Here's the whole album posted to YouTube. Caution: Play it at the gym, and you'll have a heart attack.

 

Get On Up Bothers to Make Critical Arguments About Brown and His Legacy
Ray and Walk Hard were both movies about good men who go bad, and then remember that they’re good right around the time they become national treasures. Get On Up has no arc, but it does have points to make. Early on, an elderly Brown points out to the camera that every record we hear in the present bears Brown’s influence. That’s no boast; it’s stone truth, and it’s the reason Brown stands as the single most influential musician of the 20th century—a case the movie shies away from in its end titles. Other theses are aired with some power: The white man at the head of King Records has to be told several times that “Please Please Please”—Brown's first record—is “not about the song.” He finally listens closely as Brown shouts the simple lyric over the Famous Flames’ vamp and suddenly understands the primacy of groove, a lesson the whole world would learn over the next five decades. [That said, I wish the movie did a little more with Brown’s ferocious self-reliance rap, best laid out in the song title “I Don’t Want Nobody to Get Me Nothing (Open the Door and I’ll Get it Myself).”]

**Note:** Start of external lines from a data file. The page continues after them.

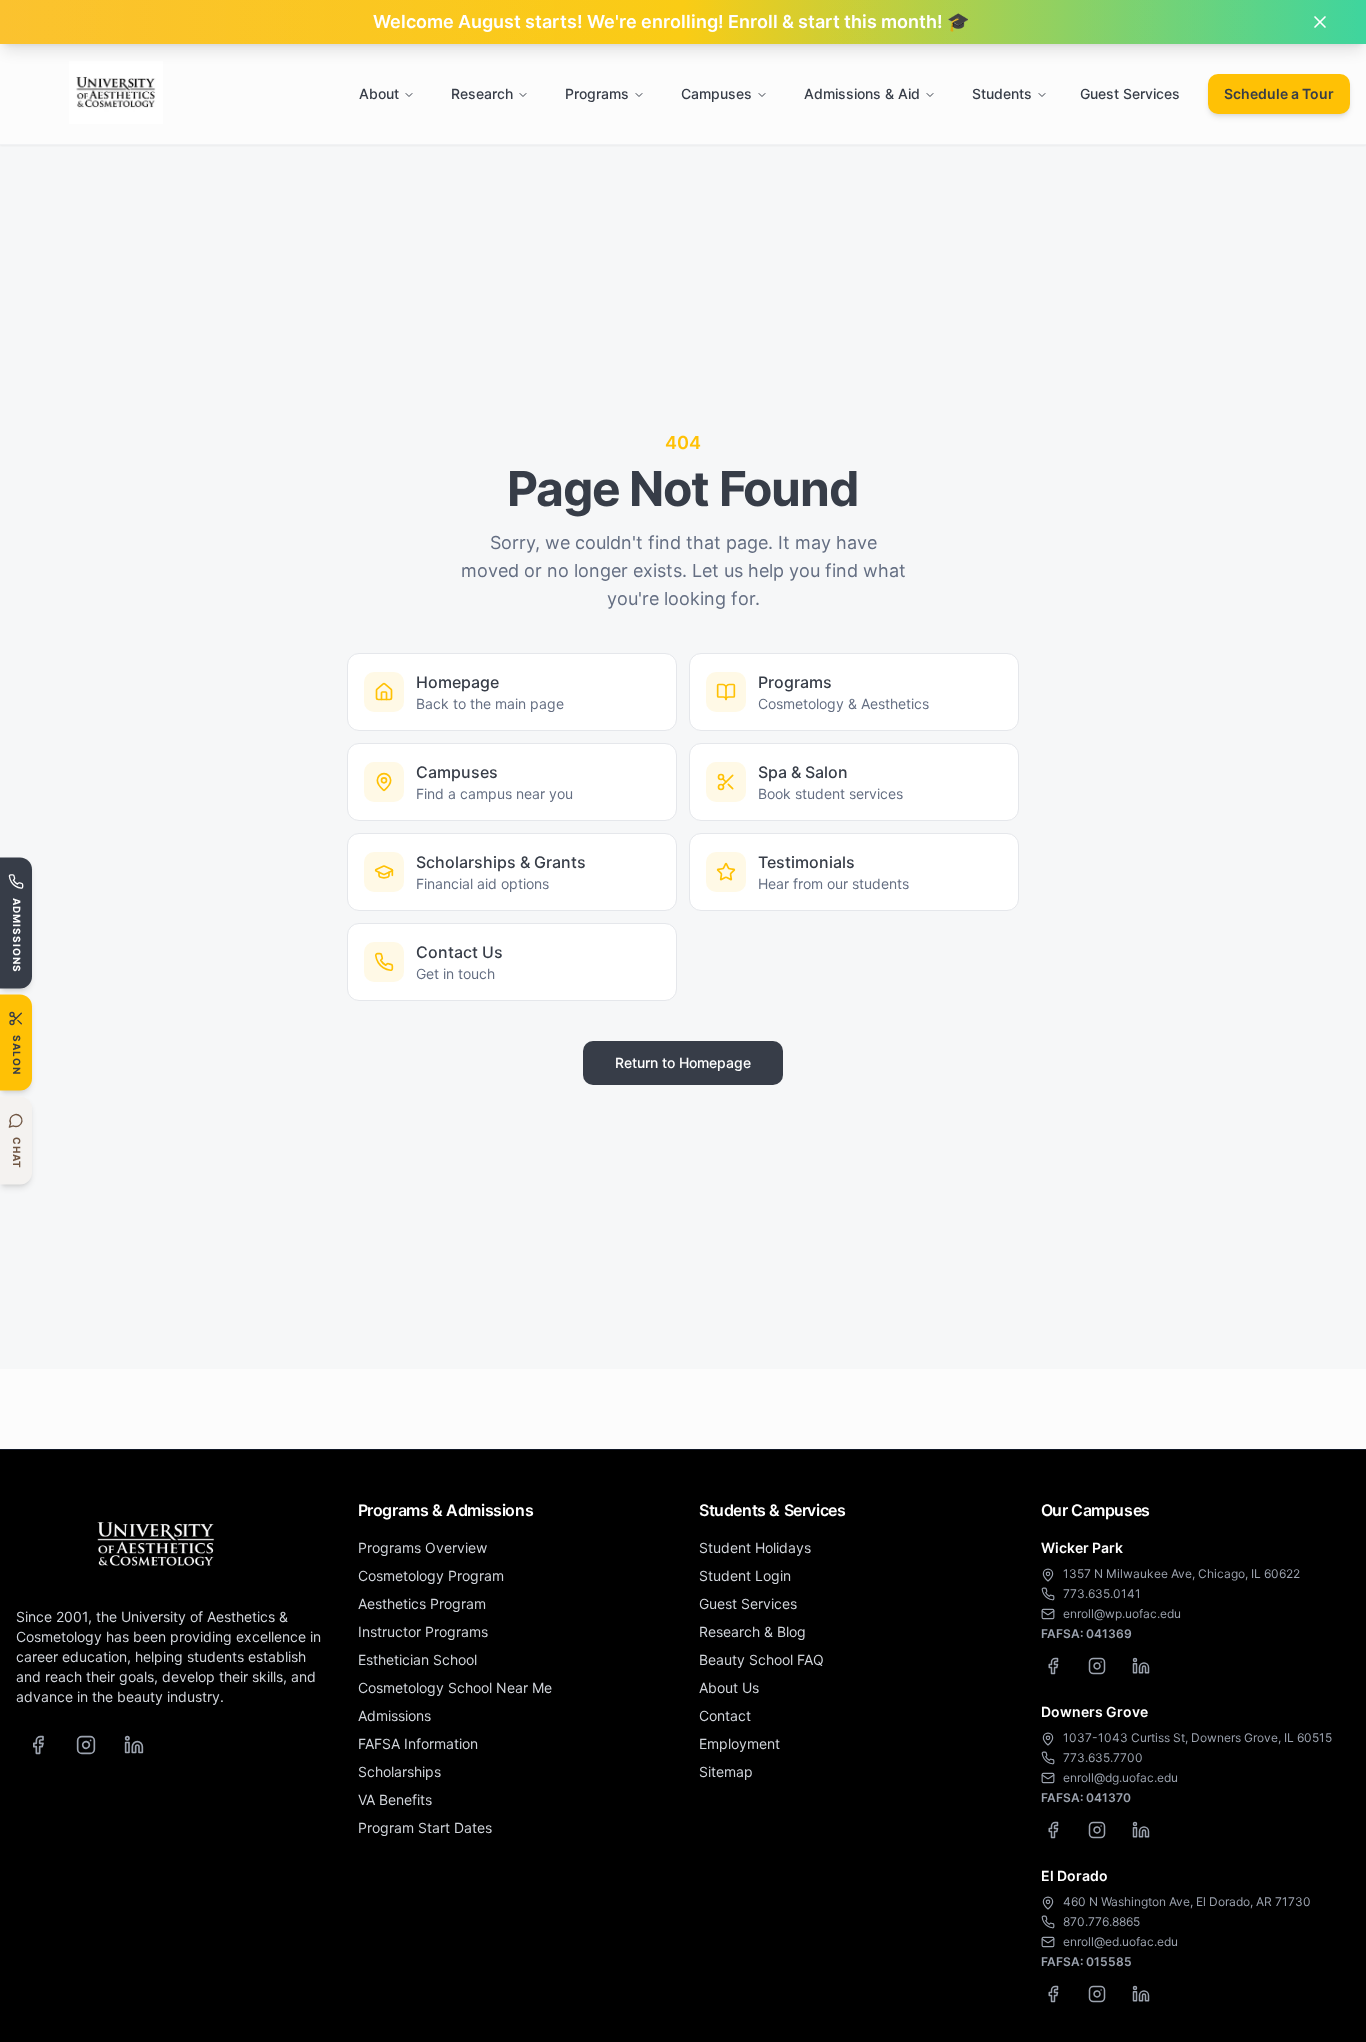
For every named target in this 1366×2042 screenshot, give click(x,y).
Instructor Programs (423, 1631)
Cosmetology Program (431, 1575)
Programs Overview (422, 1547)
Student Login (745, 1575)
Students (1002, 93)
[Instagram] (86, 1745)
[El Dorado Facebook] (1053, 1994)
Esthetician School (417, 1659)
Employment (739, 1743)
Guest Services (1130, 93)
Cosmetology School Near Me (455, 1687)
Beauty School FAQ (761, 1659)
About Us (729, 1687)
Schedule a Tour (1279, 93)
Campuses (716, 93)
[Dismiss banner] (1320, 22)
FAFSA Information (418, 1743)
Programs (597, 93)
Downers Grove (1094, 1711)
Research (482, 93)
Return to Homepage (683, 1062)
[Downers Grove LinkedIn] (1141, 1830)
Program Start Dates (425, 1827)
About (379, 93)
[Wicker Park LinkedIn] (1141, 1666)
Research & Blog (752, 1631)
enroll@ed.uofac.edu (1120, 1941)
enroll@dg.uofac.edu (1120, 1777)
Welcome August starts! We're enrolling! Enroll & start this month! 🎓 (671, 21)
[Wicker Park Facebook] (1053, 1666)
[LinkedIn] (134, 1745)
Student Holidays (755, 1547)
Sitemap (726, 1771)
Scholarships (399, 1771)
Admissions (394, 1715)
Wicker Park (1082, 1547)
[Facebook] (38, 1745)
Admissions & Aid (862, 93)
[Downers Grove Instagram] (1097, 1830)
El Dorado (1074, 1875)
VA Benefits (395, 1799)
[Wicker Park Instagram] (1097, 1666)
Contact (725, 1715)
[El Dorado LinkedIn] (1141, 1994)
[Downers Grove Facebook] (1053, 1830)
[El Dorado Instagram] (1097, 1994)
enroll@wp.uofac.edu (1122, 1613)
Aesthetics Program (422, 1603)
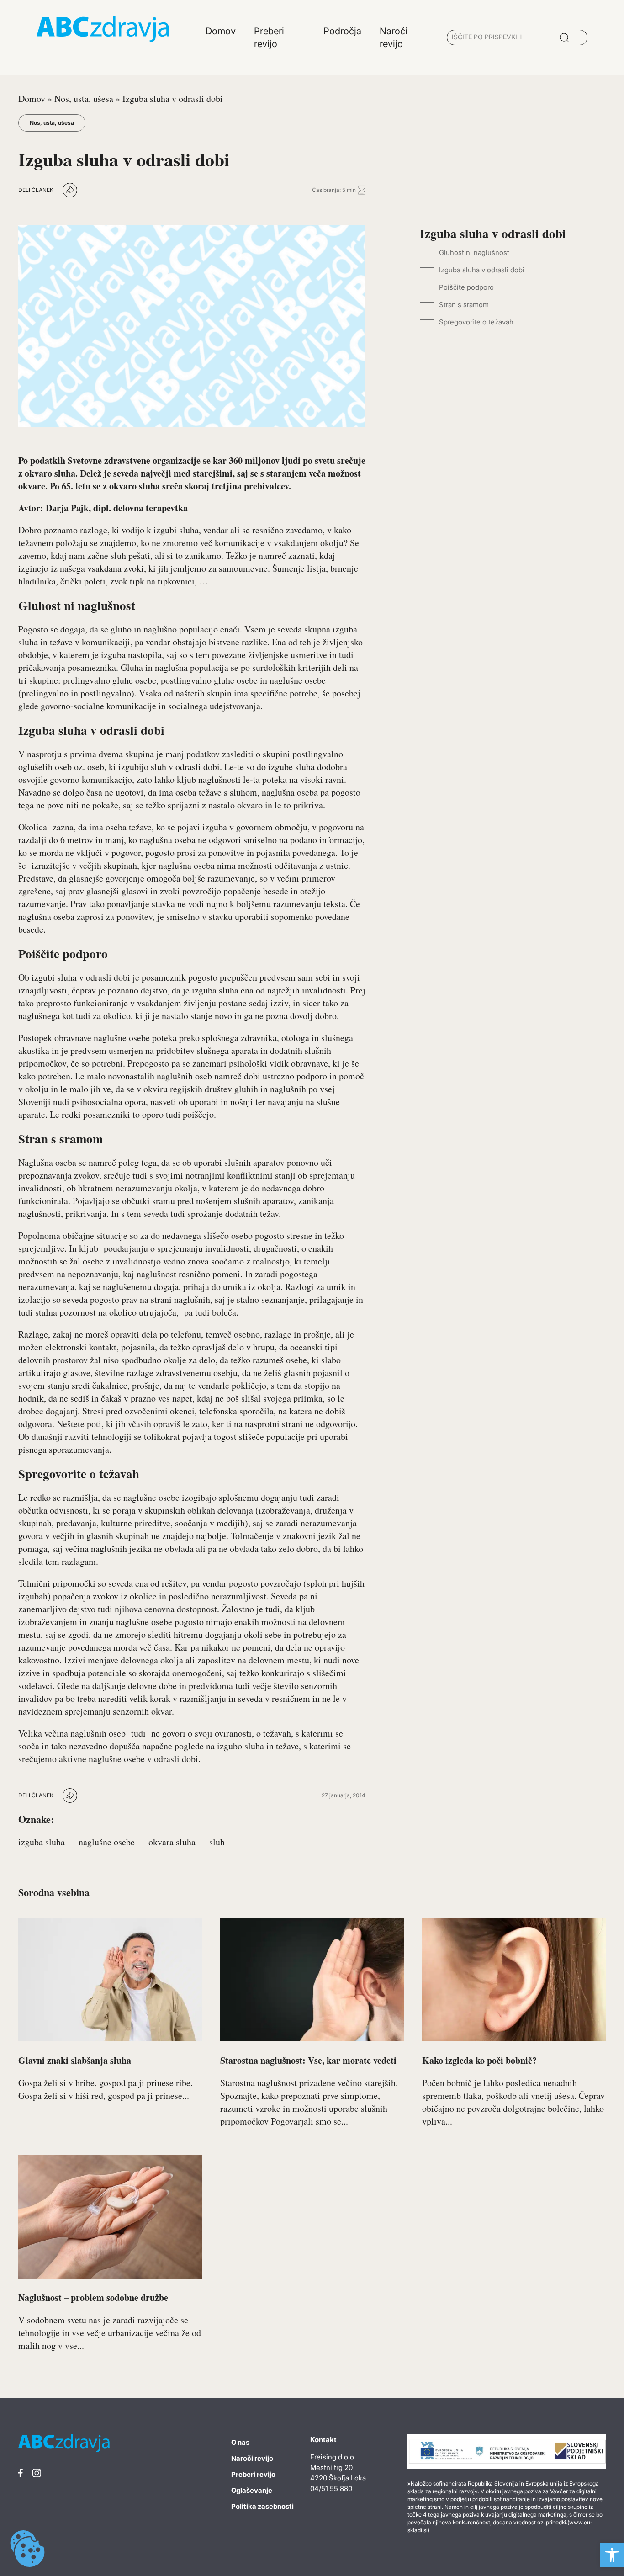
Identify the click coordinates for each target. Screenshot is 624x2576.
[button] (612, 2555)
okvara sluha (172, 1842)
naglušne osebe (107, 1842)
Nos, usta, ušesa (83, 98)
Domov (31, 98)
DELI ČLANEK (35, 189)
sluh (217, 1842)
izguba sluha (41, 1842)
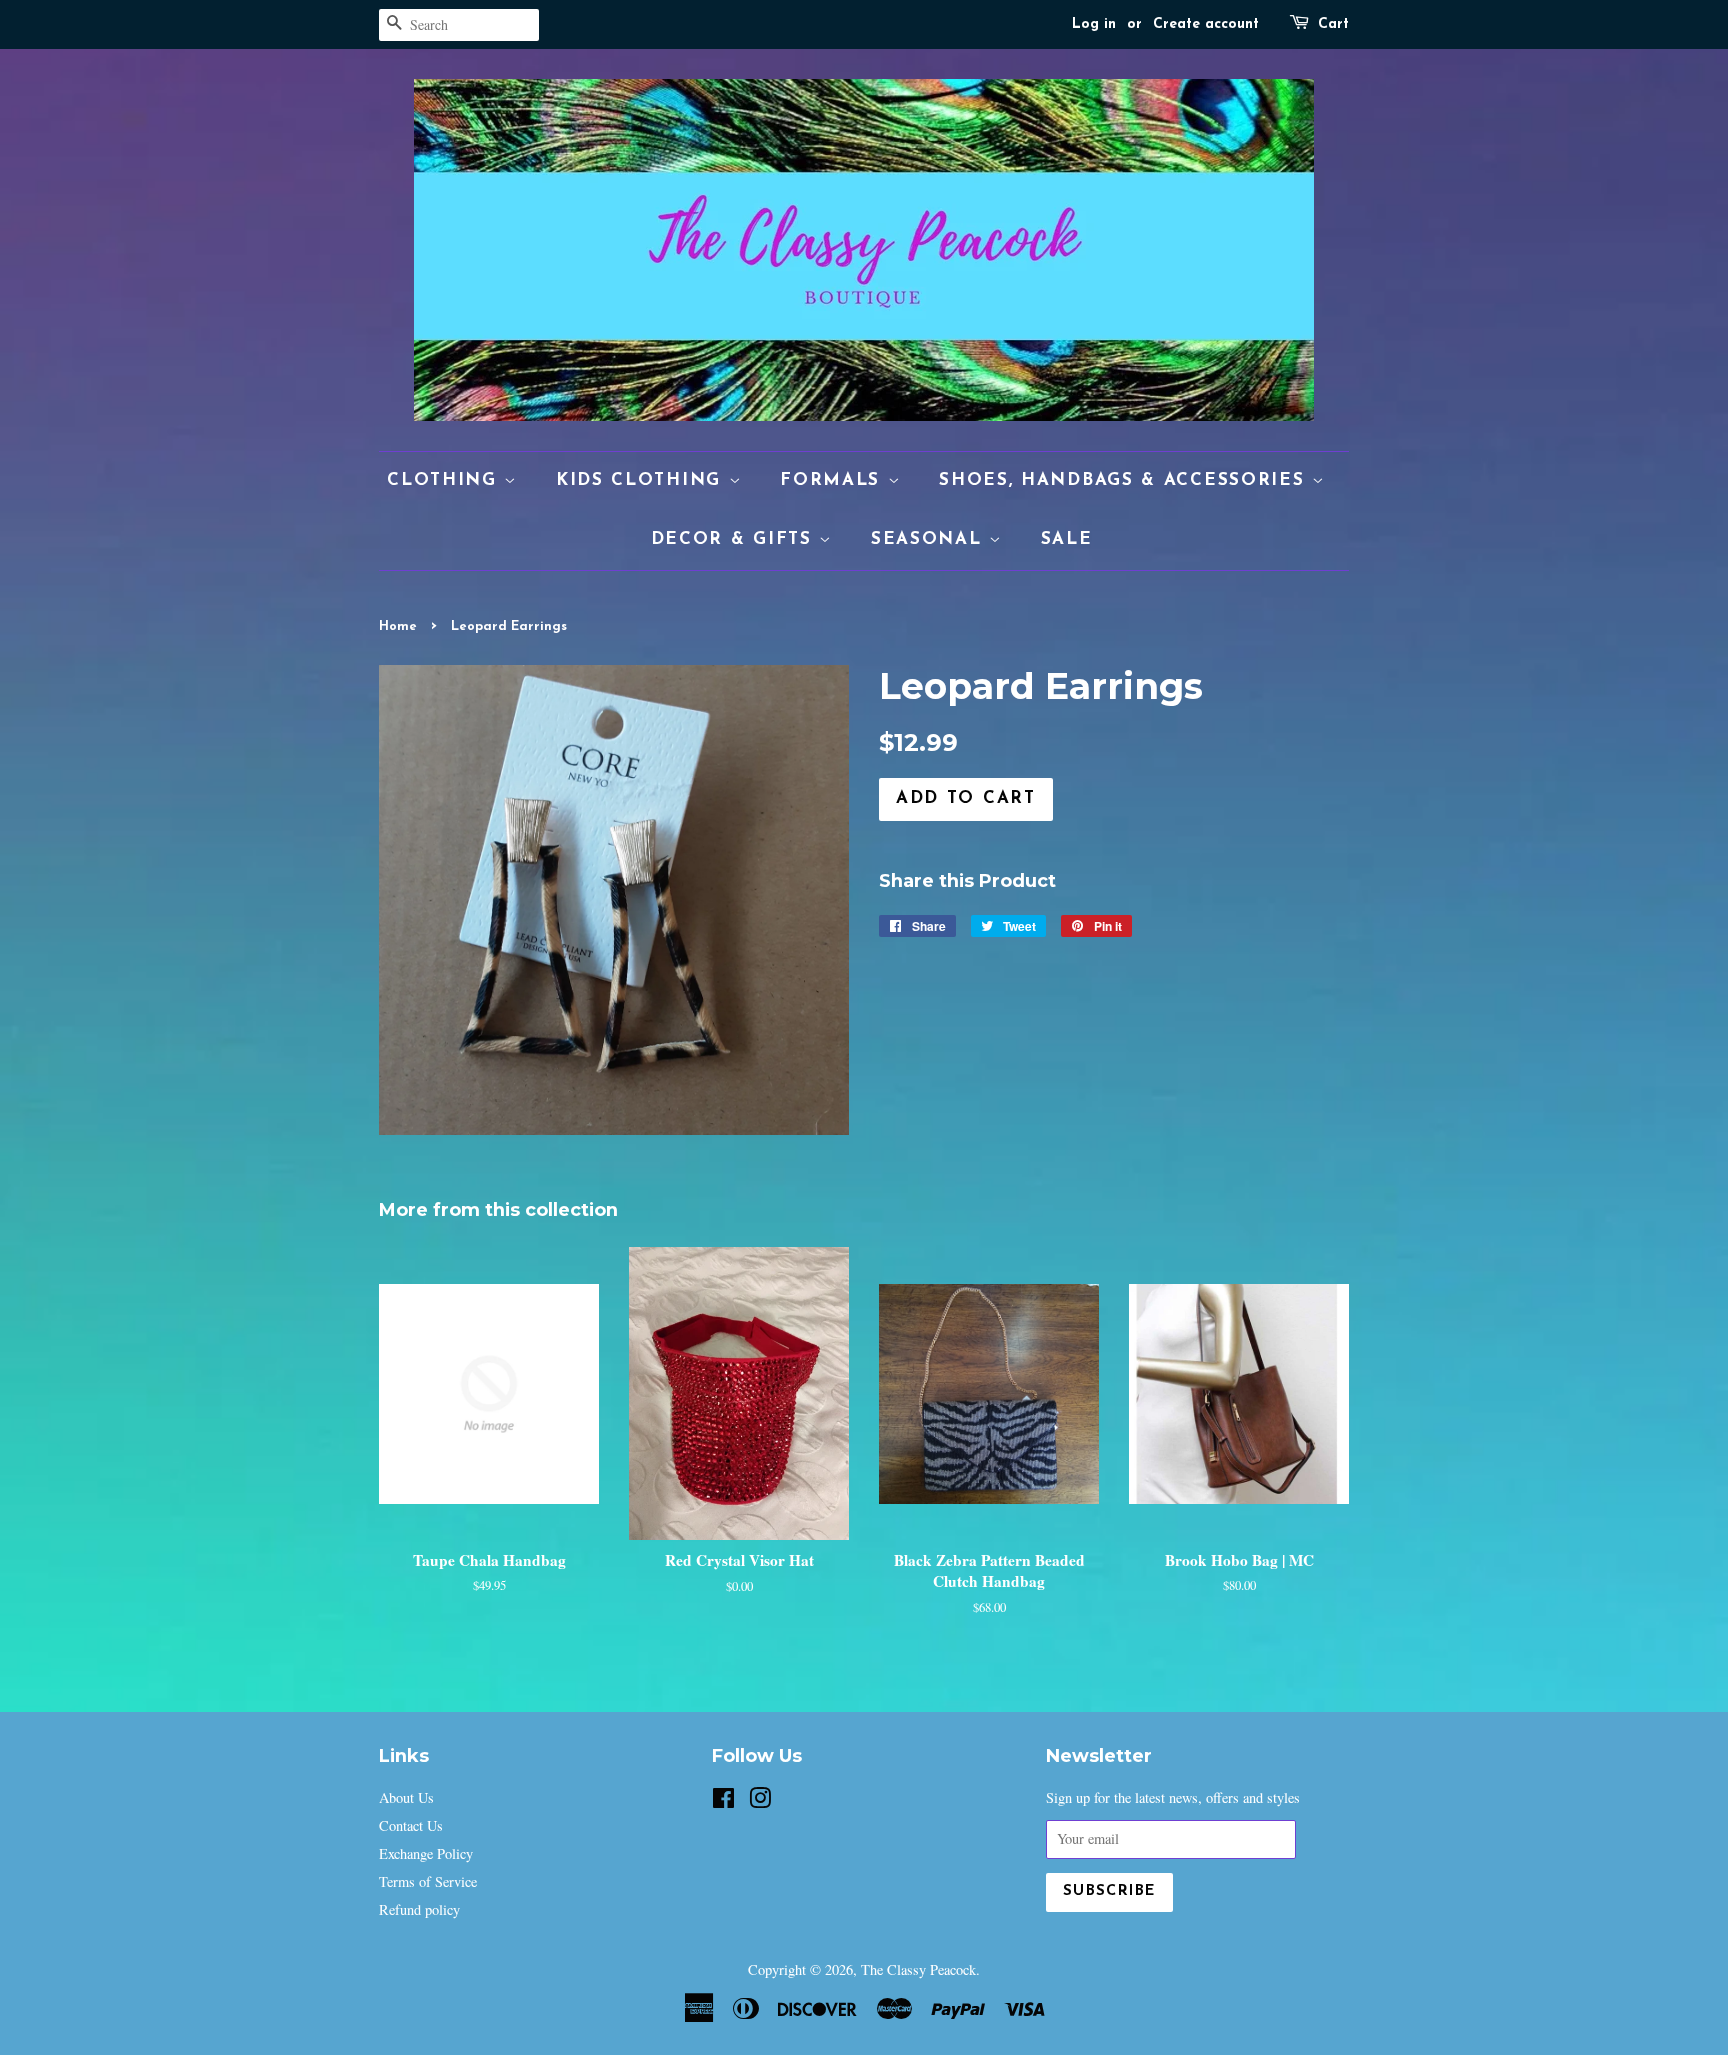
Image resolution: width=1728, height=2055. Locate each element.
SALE (1067, 539)
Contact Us (411, 1825)
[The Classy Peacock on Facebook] (723, 1801)
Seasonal (930, 539)
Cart (1333, 24)
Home (398, 626)
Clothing (445, 480)
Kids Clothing (642, 480)
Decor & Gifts (735, 539)
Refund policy (419, 1909)
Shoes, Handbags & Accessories (1125, 480)
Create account (1206, 24)
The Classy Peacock (918, 1969)
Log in (1094, 24)
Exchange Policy (426, 1853)
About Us (406, 1797)
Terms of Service (428, 1881)
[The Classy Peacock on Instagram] (760, 1801)
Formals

Get On Up Dares to Break With Bland Movie Realism
This is the most structurally inventive studio film since that last Wachowski siblings thing. Taylor and company arrange a playlist of moments from Brown’s life rather than a strictly linear narrative. Better still, they dare to mash moments up into one another, especially when there’s music playing: A very young Brown, forced to box blindfolded for tuxedoed white swells, watches a Dixieland band play as he lies sprawled and bloody on the canvas. Time slows, and the old-timey music somehow matches up to something inside him—suddenly, the black musicians on this ’30s plantation are ripping into the future-funk of “Super Bad.” Young Brown leaps up and kicks some ass, as if funk were to him what spinach is to Popeye. There is stranger and more daring stuff in the final reels, moments that set off some giggles in the preview audience I saw this with. To them, I’ll just say: The movie’s about what moments with James Brown might have felt like, for those around him or the man himself. They’re no sillier than anything in The Buddy Holly Story—but they probably cut closer the man’s actual presence.

Again, the movie’s a mess. So is any human life, especially a globe-straddling musician’s. I can’t wait to see it—and sort through it—again.